Answer to Problem 56AP

It is showed that the restoring force experienced by ion is $F=-Ks$, where $K=\frac{\alpha k_e{e}^2}{r_0^3}\left(m-1\right)$.

Explanation of Solution

Rewrite expression for the force from equation (V).

  $F=-\alpha k_e\frac{e^2}{r}\left[1-{\left(\frac{r_0}{r}\right)}^{m-1}\right]$

Assume that the ion in the solid is displaced a small distance $s$ from $r_0$.

Conclusion:

Let $r=r_0+s$, so that $r_0=r-s$.

Substitute $r-s$ for $r_0$ in above equation to get expression for the force.

  $\begin{array}{c}F=-\alpha \frac{k_e{e}^2}{r^2}\left[1-{\left(\frac{r-s}{r}\right)}^{m-1}\right]\\ =-\alpha \frac{k_e{e}^2}{r^2}\left[1-{\left(1-\frac{s}{r}\right)}^{m-1}\right]\end{array}$                                                                                    (VI)

Expand ${\left(1-\frac{s}{r}\right)}^{m-1}$ using binomial expansion.

   $\begin{array}{c}{\left(1-\frac{s}{r}\right)}^{m-1}=1-\left(m-1\right)\frac{s}{r}\\ =1-\left(m-1\right)\frac{s}{r}+\frac{\left(m-1\right)\left(m\right)}{2!}{\left(\frac{s}{r}\right)}^2\mathrm{......}\end{array}$

Take the first two terms of the binomial expansion.

Substitute $1-\left(m-1\right)\frac{s}{r}$ for ${\left(1-\frac{s}{r}\right)}^{m-1}$ in equation (VI) to get $F$.

  $\begin{array}{c}F\approx -\alpha \frac{k_e{e}^2}{r^2}\left[1-\left(1-\left(m-1\right)\frac{s}{r}\right)\right]\\ =-\alpha \frac{k_e{e}^2}{r^2}\left[\left(m-1\right)\frac{s}{r}\right]\end{array}$

Substitute $r_0$ for $r$ in above equation to get restoring force at equilibrium spacing.

  $\begin{array}{c}F\approx -\alpha \frac{k_e{e}^2}{r_0^2}\left[\left(m-1\right)\frac{s}{r_0}\right]\\ \approx -\alpha \frac{k_e{e}^2}{r_0^3}\left(m-1\right)s\end{array}$

The above equation indicates that the force is proportional to displacement from equilibrium position and force acts in the opposite direction of displacement.

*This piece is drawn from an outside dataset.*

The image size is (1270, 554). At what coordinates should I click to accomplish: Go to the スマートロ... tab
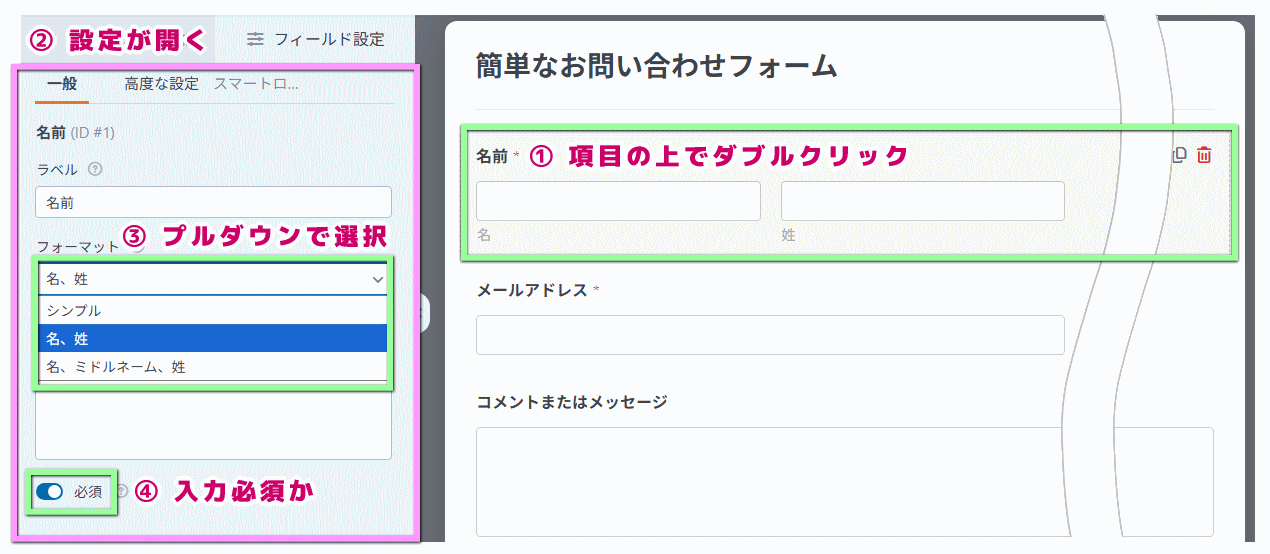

Therefore above equation is equivalent to restoring force.

Write the above expression in generalized form.

  $F=-Ks$

Here, $K$ is stiffness constant.

Compare above two expressions to get $K$.

  $K=\alpha \frac{k_e{e}^2}{r_0^3}\left(m-1\right)$                                                                                                     (V)

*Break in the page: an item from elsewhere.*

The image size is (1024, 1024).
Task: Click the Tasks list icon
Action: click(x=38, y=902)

Therefore, it is showed that the restoring force experienced by ion is $F=-Ks$, where $K=\frac{\alpha k_e{e}^2}{r_0^3}\left(m-1\right)$.

(c)

To determine

The frequency of vibration of a ${\text{Na}}^{+}$ ion in $\text{NaCl}$ using the result of part(b).

Answer to Problem 56AP

The frequency of vibration of a ${\text{Na}}^{+}$ ion in $\text{NaCl}$ using the result of part(b) is $9.18\text{THz}$.

Explanation of Solution

In figure $\text{38}\text{.22}$, the distance from sodium ion to sodium ion is $0.562737\text{nm}$.

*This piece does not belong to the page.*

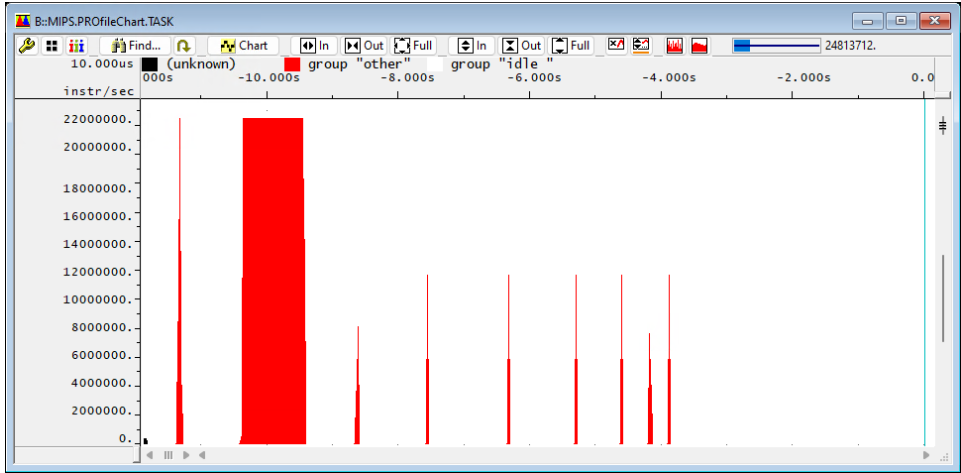Click the vertical scrollbar on right edge

[x=942, y=298]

Then interatomic spacing in NaCl is half of the distance between sodium ion to sodium ion.

Therefore, calculate the spacing in $\text{NaCl}$.

  $\begin{array}{c}{r}_0=\frac{0.562737\text{nm}}{2}\\ =0.281369\times {10}^{-9}\text{m}\end{array}$

Write the expression for the ionic cohesive energy.

  $U_0=-\alpha \frac{k_e{e}^2}{r_0}\left(1-\frac{1}{m}\right)$                                                                                                (VI)

Here, $U_0$ is the ionic cohesive energy.

Use expression (V) to get stiffness constant.

Write the expression for frequency of vibration of sodium ion.

  $f=\frac{1}{2\pi }\sqrt{\frac{K}{m}}$                                                                                                             (VII)

Here, $m$ is the mass of eh sodium atom and $f$ is the frequency of vibration.

Conclusion:

The ionic cohesive energy for the crystal is $-7.84\text{eV}$.

Substitute $1.7476$ for $\alpha$, $-7.84\text{eV}$ for $U_0$, $8.99\times {10}^9\text{N}\cdot {\text{m}}^2/{\text{C}}^2$ for $k_e$, $1.60\times {10}^{-19}\text{C}$ for $e$ and $8$ for $m$ in equation (VI).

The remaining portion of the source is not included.